The irrevocable liability test provides the proper method of analyzing the domesticity requirement. When parties effectuate a transaction, or title changes hands, within the United States, that transaction took place domestically by definition. Morrison did not suggest that the only requirements set forth were merely necessary conditions. Instead, the clearest reading of the holding is that those requirements were sufficient. Had the Court meant to set merely a baseline, it could have done so. The Second Circuit decision in Parkcentral illustrates certain policy arguments for deviating from the rule announced in Morrison, but it is a deviation.

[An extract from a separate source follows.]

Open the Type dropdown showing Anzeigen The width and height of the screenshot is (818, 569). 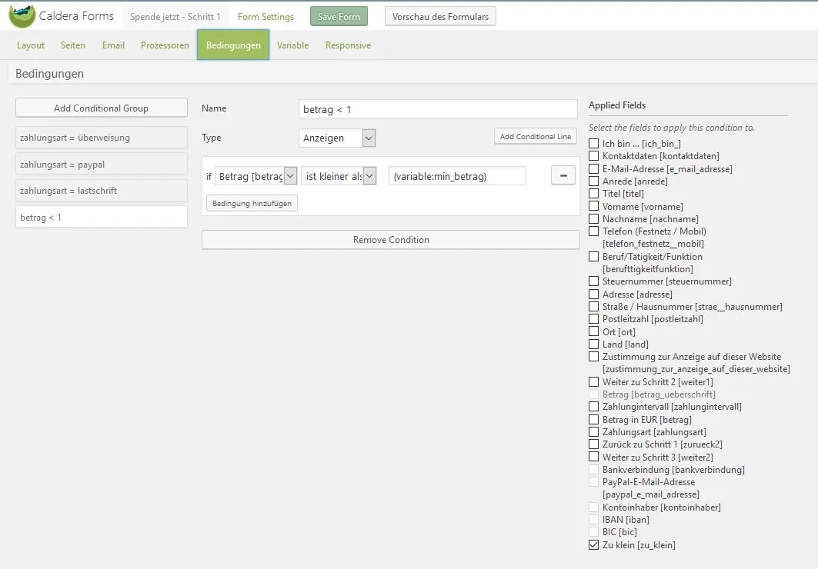point(337,138)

The Absolute Activist test, following precedent set in Morrison, gives parties and courts a bright-line rule to follow whenever they deal with securities transactions. Parkcentral’s approach dealt with facts separate from the question in Morrison. By looking at the relationship the defendant had with the United States, the court in that case created more uncertainty. Following that rule  increases the potential for conflicting judgments based on how much weight each court gives to each fact. Parties must be able to plan their affairs, particularly in securities litigation cases where the stakes can be particularly high. The Absolute Activity approach accomplishes this cleanly and furthers the goals announced in Morrison.

By adopting the Second Circuit’s irrevocable liability rule, the Ninth Circuit has brought the Circuits into a unified position on Morrison’s domesticity requirement.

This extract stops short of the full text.